Pensar Jessie Ware como uma das grandes representantes da disco music, há alguns anos poderia soar estranho para a maioria das pessoas, mas desde o excelente What’s Your Pleasure? (2020), lançado no auge da pandemia de Covid-19, sua imagem foi radicalmente transformada. Essa desconstrução (ou reconstrução) de sua figura e sonoridade, no entanto, foi muito natural. Se é bem verdade que tentaram vendê-la como uma versão cool de Adele, mais cosmopolita, talvez até sofisticada, ao escutar sua discografia, é perceptível que Jessie Ware tinha um projeto artístico mais complexo do que aquele ao qual tentaram reduzi-la – e que sempre dialogou com a música dançante. 

Ainda assim, a forma como ela era vista pelo grande público parecia unilateral. Com Devotion (2012), seu álbum de estreia, ela conquistou sucesso comercial e de crítica com o single “Wildest Moments”, uma balada elegante escrita por ela e o produtor Kid Harpoon (nome artístico de Tom Hull, que uma década depois produziu todas as faixas de “Harry’s House”, de Harry Styles, pelo qual ganhou o Grammy de Álbum do Ano). Ainda que a maioria de suas músicas fossem baladas, principalmente os singles, seus álbuns contavam com produções que quase sempre fugiam do óbvio, pautavam-se pelo minimalismo e flertavam com elementos da música eletrônica. 
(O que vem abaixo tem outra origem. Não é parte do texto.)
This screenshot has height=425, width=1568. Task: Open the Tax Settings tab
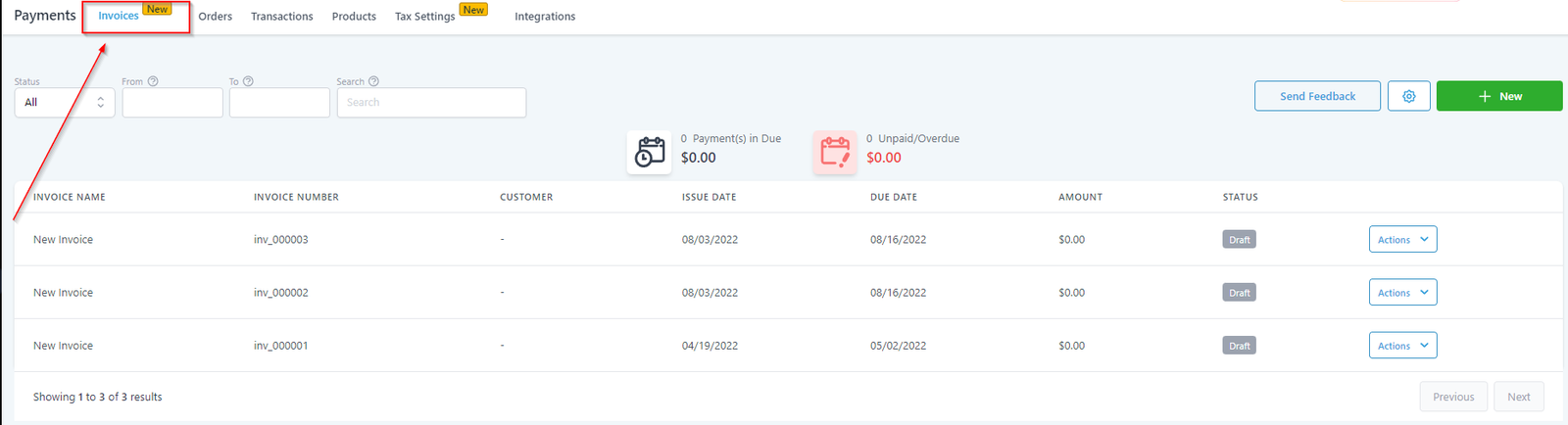424,17
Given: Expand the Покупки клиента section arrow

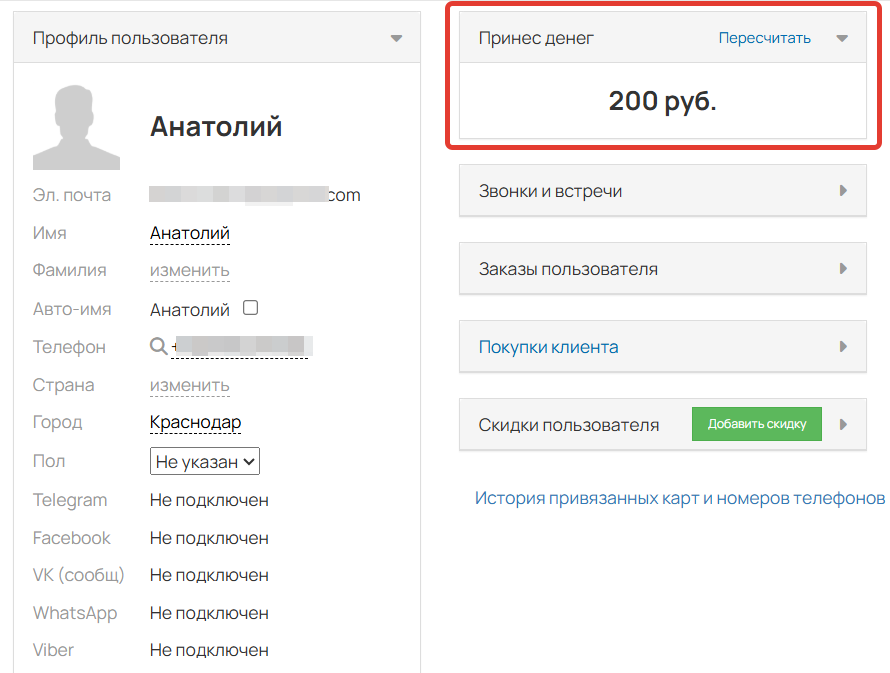Looking at the screenshot, I should pos(843,347).
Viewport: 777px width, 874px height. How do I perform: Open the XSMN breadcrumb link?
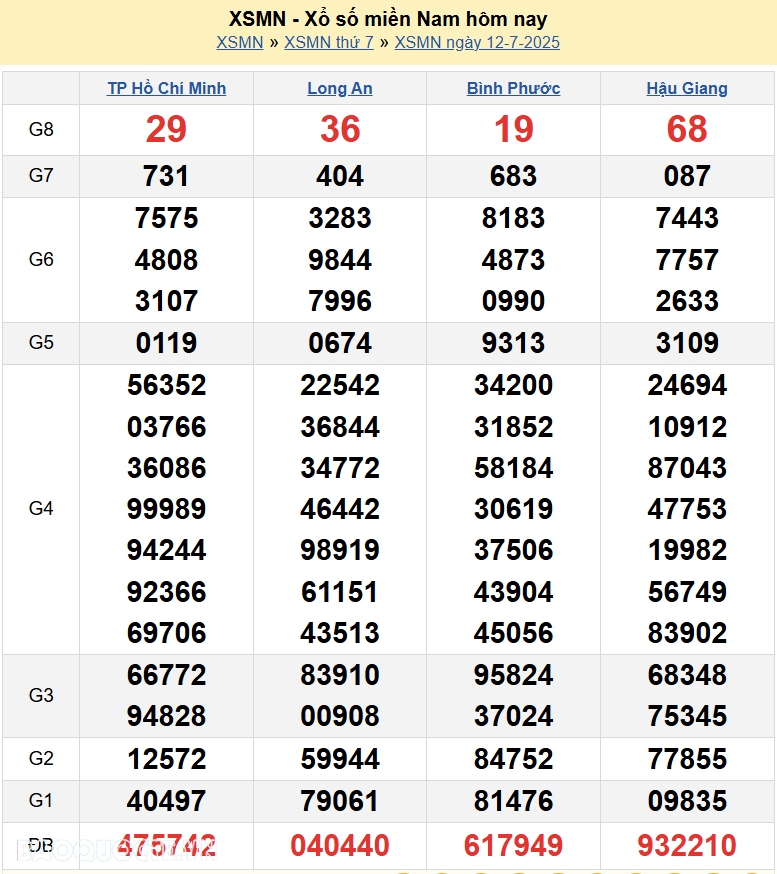(239, 42)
Essas escolhas de produção deixavam a voz da artista brilhar e dar o peso das composições, missão que ela já cumpria com louvor. E elementos que viriam a se apresentar com mais ênfase no seu trabalho recente já estavam em seus primeiros discos (a exemplo de “Imagine It Was Us”), como espécies de pistas de caminhos possíveis que ela ainda não tinha coragem de trilhar até o fim. Tough Love (2014), seu segundo disco, mais maduro, porém menos ousado, não teve o mesmo sucesso da estreia, mas ainda fez algum barulho no Reino Unido, vendendo 100 mil cópias. 

Na sua empreitada seguinte, Glasshouse (2017), muito influenciada por sua experiência com a maternidade, Jessie Ware apostou em uma estética e sonoridade mais vívidas, relaxadas, com uso de mais instrumentos, dando maior organicidade às produções, e influências do soul, r&b e do pop. Apesar de sua qualidade, o projeto teve pouca repercussão, o que, aliado a outras questões pessoais, levou Jessie Ware a questionar os rumos de sua carreira.

Foi então que ela decidiu voltar às suas origens e elas, surpreendentemente, não estavam no lounge ou em salões elegantes com pianos de cauda, mas nas boates e inferninhos de Londres, dançando ao som de uma cena de DJs que, em pouco tempo, passou a figurar nas paradas de sucesso da Europa, como o duo Disclosure. Como parte dessa fauna noturna da capital inglesa, desde sua estreia Jessie se tornou uma colaboradora frequente de produtores e artistas da música eletrônica e do hip hop, entre eles o já citado Disclosure, SBTRKT, Katy B e o rapper MIST, além do seu trabalho servir como base para vários remixes.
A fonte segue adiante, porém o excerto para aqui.